Nordic Aquafarms wants to become one of the largest producers of farmed fish. They are currently in the permitting process to develop a fish factory on the Samoa Peninsula in Humboldt County, California.
This Concentrated Aquatic Animal Production (CAAP) facility will start with 10-12 cohorts of 1.3 million fish eggs (12 x 1.3 million = 15,600,000), and expects to process approx. 330,000 pounds of Atlantic Salmon per day.
Not only are fish factories cruel to fish, but they cause irreparable damage to multiple ecosystems. Nordic Aquafarms advertises as sustainable, but their proposed California location will:
- divert 2.5 million gallons daily of freshwater from the Mad River
- extract 10 million gallons daily of water from the Pacific ocean via the Humboldt Bay
- discharge 12.5 million gallons of effluent daily into the Pacific ocean
- discharge temperature will be between 68°F and 72°F
- average ocean temperature near Eureka, CA is 51.8°F in the spring and winter, and 53.6°F during the summer and fall
- RWQCB draft NPDES permit states that ocean temperature near the discharge area was 46.6°F when tested. That’s a 25.4°F temperature difference between the discharge and receiving waters.
- discharge will contain approximately:
- 673 kilograms (1,483 pounds) of nitrogen daily
- 5.8 kilograms (12.78 pounds) of phosphorus daily
- 185 kilograms (407 pounds) of suspended solids daily
- require approx. 216,000 pounds of fish feed per day. Feed will contain fishmeal, fish oil, poultry trimmings, poultry fat, canola oil, wheat, corn or soy, vitamins, minerals, and natural or synthetic carotenoids.
- use an average of 21.4 megawatts of electricity (for reference, all of Humboldt County uses 170-180 megawatts of power during highest peak demand). Solar panels will be utilized when possible, but will only reduce energy consumption by approx. 3 - 5 megawatts.
Factory farms are a leading contributor to climate change. The answer to curbing climate change is not another factory farm. Investing in small, local, organic, sustainable farms is the only way forward!
There is still time to stop this mega-factory from disrupting ecosystems. Four steps you can do to take action today:
- Sign this petition to show that you do not support Nordic Aquafarms discharging effluent into the ocean.

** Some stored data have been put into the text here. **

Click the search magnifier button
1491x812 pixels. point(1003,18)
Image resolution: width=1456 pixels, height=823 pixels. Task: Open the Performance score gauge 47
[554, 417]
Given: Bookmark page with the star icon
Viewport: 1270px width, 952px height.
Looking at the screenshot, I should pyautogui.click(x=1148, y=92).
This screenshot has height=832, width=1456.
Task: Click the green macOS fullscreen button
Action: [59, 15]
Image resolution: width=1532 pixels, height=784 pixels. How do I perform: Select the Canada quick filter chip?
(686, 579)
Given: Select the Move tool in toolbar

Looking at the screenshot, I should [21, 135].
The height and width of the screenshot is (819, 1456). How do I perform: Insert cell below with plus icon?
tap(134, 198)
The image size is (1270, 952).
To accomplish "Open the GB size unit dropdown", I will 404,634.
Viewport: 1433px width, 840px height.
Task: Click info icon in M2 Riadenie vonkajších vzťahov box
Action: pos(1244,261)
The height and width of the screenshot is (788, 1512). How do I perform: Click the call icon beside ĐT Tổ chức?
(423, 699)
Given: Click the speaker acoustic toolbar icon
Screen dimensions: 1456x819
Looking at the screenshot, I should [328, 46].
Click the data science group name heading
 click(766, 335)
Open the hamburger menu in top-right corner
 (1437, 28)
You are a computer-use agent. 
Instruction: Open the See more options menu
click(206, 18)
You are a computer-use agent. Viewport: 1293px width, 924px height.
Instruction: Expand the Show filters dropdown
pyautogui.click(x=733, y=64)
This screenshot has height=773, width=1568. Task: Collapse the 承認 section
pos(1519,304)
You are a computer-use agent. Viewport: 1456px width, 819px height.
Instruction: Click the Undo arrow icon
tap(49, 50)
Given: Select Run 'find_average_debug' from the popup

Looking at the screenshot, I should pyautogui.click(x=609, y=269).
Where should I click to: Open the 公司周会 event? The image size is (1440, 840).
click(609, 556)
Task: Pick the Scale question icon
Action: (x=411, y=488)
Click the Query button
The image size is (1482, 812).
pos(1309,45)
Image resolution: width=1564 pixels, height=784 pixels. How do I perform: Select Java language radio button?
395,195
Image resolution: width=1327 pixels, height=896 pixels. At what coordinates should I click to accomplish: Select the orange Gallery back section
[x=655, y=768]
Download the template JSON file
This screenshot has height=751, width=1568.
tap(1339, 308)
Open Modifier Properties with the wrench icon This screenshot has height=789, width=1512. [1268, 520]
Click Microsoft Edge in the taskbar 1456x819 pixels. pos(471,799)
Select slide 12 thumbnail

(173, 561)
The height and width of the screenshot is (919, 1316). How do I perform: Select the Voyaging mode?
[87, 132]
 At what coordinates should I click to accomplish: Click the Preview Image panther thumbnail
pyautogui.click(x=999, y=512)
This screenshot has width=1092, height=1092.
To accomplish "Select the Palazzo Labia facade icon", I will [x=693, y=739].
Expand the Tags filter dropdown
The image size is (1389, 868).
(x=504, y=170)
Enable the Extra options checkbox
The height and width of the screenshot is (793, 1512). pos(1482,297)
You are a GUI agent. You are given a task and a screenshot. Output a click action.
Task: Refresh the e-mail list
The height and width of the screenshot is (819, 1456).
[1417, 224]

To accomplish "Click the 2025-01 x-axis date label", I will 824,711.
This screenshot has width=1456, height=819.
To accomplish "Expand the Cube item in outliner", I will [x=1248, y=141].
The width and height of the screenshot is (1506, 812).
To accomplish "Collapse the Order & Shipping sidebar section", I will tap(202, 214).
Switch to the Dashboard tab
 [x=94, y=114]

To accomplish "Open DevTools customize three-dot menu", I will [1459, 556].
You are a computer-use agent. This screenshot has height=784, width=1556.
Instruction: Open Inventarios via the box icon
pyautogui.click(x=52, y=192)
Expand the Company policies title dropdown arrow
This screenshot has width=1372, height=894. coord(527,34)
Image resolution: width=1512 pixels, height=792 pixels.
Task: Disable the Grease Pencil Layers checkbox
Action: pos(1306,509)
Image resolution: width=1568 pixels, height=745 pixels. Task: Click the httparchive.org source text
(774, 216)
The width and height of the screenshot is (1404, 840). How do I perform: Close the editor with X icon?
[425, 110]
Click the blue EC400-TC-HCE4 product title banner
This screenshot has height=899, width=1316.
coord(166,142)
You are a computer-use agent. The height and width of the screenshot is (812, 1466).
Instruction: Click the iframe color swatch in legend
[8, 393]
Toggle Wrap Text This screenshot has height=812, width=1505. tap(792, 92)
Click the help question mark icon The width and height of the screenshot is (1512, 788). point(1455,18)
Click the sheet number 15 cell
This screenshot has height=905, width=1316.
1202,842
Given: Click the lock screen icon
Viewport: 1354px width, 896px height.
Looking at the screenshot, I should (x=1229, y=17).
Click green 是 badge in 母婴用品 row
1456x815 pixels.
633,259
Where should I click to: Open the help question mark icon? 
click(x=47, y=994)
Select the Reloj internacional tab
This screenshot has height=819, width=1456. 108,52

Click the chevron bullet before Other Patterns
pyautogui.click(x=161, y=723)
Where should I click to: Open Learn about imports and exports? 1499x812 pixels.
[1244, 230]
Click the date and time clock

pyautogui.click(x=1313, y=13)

- The Humboldt County Planning and Building Department has released a draft Mitigated Negative Declaration document and is now accepting public comments. The planning commission will vote on June 3, 2021. Get your voice heard! Submit comments regarding Nordic Aquafarms by May 24, 2021. Include Nordic Aquafarms’ SCH number 2021040532 with your comment. Submit comments to:
or by mail at:
Humboldt County Planning and Building Department 3015 H Street, Eureka, CA 95501
- Nordic Aquafarms is currently waiting on approval for a National Pollutant Discharge Elimination System (NPDES) permit from the Regional Water Quality Control Board. The RWQCB has released a draft permit and is scheduled to have a public hearing on August 18, 2021. Submit your comment by June 4th, 2021. Include Nordic Aquafarms’ SCH number 2021040532 with your comment. Submit comments to: NorthCoast@waterboards.ca.gov
- Nordic Aquafarms is currently waiting on approval for a Coastal Development Permit (CDP) -Discharge from the California Coastal Commission (CCC). The CCC is still in the early stages of reviewing the permit. They have yet to set a date for a public hearing, but are currently accepting comments regarding this project. Submit comments to: NorthCoast@coastal.ca.gov
Let them know that you do not support another corporation depleting natural resources for financial gain!
*In nature, Atlantic Salmon spend a few years in the river where they are born. Then they travel to the ocean where they swim for a few more years--sometimes journeying up to 6,000 miles before returning to the river to spawn, and eventually making their way back out to the ocean. Nordic Aquafarms will be keeping Atlantic Salmon confined in tanks for approx. two years before slaughtering them.
*In 2020, California experienced some of the worst fires in state history--the largest of which was near the Mad River.